과제 목표 →
데이터의 첫 줄부터 "click(617, 356)" 문자열이 들어 있는 줄까지, 양 끝 줄을 포함한 범위를 한 글자도 바꾸지 말고 옮겨 적으십시오.

입력 데이터 →
*-*-*

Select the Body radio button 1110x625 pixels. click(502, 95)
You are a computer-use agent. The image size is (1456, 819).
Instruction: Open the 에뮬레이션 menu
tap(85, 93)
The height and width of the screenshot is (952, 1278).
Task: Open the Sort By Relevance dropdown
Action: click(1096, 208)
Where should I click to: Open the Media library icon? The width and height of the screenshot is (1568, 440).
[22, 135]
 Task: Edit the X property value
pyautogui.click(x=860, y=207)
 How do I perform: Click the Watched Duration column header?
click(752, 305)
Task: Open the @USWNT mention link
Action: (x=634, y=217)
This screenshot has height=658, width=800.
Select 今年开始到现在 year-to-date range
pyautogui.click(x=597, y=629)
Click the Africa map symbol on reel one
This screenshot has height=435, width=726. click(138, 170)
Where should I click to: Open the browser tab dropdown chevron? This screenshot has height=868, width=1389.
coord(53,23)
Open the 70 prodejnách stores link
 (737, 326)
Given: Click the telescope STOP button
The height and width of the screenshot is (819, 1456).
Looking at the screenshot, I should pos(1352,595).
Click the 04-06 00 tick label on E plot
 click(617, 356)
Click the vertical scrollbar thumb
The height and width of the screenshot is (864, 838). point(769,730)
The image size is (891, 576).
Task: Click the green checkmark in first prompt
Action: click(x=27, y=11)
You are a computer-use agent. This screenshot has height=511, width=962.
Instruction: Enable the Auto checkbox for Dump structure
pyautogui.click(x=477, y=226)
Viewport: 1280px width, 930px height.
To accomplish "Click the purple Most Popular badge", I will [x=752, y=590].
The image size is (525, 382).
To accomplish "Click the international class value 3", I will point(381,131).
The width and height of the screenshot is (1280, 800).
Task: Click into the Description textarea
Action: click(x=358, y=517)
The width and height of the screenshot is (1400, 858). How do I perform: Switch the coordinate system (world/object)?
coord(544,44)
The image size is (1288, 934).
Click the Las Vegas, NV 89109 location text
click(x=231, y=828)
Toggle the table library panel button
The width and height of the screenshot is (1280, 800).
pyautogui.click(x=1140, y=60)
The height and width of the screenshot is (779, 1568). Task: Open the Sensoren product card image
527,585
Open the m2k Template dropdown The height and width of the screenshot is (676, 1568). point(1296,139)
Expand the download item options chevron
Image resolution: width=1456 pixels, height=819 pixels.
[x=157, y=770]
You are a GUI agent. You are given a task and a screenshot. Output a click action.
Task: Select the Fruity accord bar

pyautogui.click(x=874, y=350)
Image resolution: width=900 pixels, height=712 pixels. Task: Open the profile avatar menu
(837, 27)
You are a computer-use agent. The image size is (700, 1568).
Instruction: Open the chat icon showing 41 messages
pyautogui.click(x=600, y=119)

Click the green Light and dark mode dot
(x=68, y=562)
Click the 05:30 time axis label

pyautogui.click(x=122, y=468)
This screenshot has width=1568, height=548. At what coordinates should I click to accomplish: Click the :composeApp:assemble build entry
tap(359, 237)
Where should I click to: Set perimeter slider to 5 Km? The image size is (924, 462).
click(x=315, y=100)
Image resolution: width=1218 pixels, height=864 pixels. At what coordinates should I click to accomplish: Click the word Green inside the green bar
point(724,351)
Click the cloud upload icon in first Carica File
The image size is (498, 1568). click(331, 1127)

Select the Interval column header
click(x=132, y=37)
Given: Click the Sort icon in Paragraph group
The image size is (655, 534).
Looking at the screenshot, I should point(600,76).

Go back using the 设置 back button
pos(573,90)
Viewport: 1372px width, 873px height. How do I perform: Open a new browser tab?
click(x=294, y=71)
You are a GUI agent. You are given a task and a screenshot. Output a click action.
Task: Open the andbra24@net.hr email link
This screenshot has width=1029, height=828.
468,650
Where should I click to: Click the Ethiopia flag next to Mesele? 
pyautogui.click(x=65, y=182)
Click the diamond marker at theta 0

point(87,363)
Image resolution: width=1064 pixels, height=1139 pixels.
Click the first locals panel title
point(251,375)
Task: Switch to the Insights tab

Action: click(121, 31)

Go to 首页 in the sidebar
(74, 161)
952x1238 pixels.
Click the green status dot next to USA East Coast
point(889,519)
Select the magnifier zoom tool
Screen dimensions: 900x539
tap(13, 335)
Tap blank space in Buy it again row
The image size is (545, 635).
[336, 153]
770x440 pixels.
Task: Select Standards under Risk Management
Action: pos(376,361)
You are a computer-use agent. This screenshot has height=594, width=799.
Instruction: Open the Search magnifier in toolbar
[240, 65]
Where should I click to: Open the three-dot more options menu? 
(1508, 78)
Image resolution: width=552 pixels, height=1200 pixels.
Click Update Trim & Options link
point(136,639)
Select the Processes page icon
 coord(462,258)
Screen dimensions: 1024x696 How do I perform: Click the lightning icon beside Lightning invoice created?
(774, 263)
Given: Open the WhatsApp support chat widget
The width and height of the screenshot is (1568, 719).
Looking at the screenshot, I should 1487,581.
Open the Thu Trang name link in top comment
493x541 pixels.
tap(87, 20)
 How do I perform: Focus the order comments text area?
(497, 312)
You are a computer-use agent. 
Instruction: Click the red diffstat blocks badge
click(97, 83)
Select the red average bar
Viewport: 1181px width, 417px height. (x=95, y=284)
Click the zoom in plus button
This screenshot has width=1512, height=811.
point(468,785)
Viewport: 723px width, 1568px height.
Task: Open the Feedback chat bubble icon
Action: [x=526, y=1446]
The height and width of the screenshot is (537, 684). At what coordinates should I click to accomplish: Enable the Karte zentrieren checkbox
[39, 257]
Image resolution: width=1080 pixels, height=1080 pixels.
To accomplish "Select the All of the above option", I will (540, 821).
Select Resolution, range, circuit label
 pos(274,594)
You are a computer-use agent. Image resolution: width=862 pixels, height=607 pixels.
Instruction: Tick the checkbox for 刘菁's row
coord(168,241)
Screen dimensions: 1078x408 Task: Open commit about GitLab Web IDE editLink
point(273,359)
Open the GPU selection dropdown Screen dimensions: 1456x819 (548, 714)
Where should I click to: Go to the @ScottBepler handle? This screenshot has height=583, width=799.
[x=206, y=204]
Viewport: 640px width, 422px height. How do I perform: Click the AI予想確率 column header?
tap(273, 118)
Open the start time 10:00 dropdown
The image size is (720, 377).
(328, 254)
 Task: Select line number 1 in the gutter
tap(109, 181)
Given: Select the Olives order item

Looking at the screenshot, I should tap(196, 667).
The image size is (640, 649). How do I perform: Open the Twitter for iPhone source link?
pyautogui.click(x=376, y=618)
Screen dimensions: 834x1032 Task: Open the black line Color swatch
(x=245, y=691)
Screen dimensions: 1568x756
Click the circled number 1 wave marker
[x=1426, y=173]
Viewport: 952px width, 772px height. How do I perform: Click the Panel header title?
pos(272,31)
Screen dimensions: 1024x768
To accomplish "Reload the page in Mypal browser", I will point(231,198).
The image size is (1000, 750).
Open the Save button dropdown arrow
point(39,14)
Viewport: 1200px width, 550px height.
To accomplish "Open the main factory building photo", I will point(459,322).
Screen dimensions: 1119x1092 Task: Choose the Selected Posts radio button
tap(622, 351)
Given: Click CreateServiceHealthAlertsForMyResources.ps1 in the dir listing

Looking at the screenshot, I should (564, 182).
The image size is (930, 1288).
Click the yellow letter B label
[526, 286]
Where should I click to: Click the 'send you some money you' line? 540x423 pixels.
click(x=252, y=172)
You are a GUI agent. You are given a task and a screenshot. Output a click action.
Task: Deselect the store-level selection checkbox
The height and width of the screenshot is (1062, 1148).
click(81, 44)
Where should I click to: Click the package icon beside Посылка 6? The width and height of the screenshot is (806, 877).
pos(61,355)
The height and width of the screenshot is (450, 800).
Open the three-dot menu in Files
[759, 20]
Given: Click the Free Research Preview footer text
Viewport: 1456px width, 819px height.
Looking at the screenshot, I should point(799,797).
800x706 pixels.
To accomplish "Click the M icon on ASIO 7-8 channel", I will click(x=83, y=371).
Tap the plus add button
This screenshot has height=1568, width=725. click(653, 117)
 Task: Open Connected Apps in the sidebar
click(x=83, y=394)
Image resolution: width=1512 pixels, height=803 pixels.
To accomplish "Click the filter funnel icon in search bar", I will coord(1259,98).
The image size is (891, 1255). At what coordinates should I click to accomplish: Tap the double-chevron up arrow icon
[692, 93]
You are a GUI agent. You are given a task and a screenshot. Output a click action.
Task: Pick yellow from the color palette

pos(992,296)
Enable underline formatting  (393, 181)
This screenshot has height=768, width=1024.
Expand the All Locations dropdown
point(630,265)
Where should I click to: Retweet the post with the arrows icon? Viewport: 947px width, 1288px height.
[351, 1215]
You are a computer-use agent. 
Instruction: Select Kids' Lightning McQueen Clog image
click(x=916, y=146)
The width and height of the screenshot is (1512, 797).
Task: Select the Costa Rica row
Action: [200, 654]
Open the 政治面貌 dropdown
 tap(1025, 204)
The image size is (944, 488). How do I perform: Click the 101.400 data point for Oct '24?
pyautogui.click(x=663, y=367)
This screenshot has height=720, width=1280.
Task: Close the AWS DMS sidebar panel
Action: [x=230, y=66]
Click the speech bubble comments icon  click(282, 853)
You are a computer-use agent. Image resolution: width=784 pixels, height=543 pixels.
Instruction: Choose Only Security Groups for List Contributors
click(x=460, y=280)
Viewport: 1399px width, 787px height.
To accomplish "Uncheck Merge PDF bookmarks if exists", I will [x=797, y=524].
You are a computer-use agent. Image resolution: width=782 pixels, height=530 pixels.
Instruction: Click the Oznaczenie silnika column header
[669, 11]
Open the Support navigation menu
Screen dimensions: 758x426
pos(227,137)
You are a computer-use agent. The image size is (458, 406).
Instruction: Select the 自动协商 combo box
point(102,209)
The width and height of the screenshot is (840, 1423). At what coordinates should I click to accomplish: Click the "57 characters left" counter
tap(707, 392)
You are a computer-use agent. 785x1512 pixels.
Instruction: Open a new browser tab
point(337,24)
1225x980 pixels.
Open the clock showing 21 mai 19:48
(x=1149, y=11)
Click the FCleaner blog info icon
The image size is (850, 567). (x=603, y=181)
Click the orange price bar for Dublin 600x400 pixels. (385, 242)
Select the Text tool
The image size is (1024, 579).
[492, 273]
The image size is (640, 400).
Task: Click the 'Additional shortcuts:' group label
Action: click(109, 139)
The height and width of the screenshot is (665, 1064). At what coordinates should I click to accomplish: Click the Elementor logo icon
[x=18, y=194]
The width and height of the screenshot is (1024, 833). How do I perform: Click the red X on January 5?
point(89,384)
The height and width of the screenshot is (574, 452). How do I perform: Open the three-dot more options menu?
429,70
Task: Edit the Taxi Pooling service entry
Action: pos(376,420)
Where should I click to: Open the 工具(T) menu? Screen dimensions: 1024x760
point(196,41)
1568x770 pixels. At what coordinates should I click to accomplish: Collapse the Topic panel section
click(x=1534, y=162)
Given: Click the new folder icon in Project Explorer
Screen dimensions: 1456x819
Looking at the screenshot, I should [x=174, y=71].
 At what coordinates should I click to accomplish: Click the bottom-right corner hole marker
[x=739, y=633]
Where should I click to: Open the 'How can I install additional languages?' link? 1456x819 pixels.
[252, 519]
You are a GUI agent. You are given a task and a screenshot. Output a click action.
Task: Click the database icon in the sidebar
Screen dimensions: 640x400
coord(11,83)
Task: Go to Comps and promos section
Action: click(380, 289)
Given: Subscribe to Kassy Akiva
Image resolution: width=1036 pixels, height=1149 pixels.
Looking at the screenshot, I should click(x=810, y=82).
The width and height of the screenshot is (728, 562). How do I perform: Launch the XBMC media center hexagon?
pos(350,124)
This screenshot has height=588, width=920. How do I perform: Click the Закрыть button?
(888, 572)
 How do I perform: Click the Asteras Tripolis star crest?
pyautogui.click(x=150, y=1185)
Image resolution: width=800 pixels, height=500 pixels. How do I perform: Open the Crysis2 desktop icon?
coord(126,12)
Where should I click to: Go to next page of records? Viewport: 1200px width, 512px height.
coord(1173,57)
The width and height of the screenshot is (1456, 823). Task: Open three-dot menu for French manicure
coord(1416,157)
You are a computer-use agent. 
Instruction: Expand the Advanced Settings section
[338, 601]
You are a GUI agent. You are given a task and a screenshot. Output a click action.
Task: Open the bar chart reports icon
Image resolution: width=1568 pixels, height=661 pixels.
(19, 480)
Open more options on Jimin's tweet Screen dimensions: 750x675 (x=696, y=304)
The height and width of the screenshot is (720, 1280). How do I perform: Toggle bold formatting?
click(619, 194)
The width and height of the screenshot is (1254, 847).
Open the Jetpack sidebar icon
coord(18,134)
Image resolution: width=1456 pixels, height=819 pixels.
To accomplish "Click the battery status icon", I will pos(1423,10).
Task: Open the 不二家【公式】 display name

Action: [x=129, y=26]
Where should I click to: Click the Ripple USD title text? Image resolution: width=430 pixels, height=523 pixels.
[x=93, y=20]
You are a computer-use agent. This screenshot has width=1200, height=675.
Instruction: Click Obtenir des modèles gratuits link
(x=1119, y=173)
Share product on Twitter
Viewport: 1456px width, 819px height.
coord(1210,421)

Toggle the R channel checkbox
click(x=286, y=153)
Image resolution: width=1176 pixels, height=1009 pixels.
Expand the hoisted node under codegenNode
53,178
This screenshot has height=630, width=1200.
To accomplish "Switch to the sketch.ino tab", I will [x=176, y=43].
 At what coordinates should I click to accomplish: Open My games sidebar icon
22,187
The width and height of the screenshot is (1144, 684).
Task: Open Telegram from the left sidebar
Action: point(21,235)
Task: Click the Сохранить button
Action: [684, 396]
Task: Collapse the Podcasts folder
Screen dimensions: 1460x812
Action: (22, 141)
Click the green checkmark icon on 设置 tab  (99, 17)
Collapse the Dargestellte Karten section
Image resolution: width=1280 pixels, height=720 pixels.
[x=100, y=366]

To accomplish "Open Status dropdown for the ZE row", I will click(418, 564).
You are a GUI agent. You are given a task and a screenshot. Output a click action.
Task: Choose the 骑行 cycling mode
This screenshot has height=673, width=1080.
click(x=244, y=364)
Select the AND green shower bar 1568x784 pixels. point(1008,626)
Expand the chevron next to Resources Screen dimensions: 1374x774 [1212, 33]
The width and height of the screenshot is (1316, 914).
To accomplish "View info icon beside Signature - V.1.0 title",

*-*-*

과제 풀이 →
Select the Body radio button 1110x625 pixels. click(502, 95)
You are a computer-use agent. The image size is (1456, 819).
Instruction: Open the 에뮬레이션 menu
tap(85, 93)
The height and width of the screenshot is (952, 1278).
Task: Open the Sort By Relevance dropdown
Action: click(1096, 208)
Where should I click to: Open the Media library icon? The width and height of the screenshot is (1568, 440).
[22, 135]
 Task: Edit the X property value
pyautogui.click(x=860, y=207)
 How do I perform: Click the Watched Duration column header?
click(752, 305)
Task: Open the @USWNT mention link
Action: (x=634, y=217)
This screenshot has height=658, width=800.
Select 今年开始到现在 year-to-date range
pyautogui.click(x=597, y=629)
Click the Africa map symbol on reel one
This screenshot has height=435, width=726. click(138, 170)
Where should I click to: Open the browser tab dropdown chevron? This screenshot has height=868, width=1389.
coord(53,23)
Open the 70 prodejnách stores link
 (737, 326)
Given: Click the telescope STOP button
The height and width of the screenshot is (819, 1456).
Looking at the screenshot, I should pos(1352,595).
Click the 04-06 00 tick label on E plot
 click(617, 356)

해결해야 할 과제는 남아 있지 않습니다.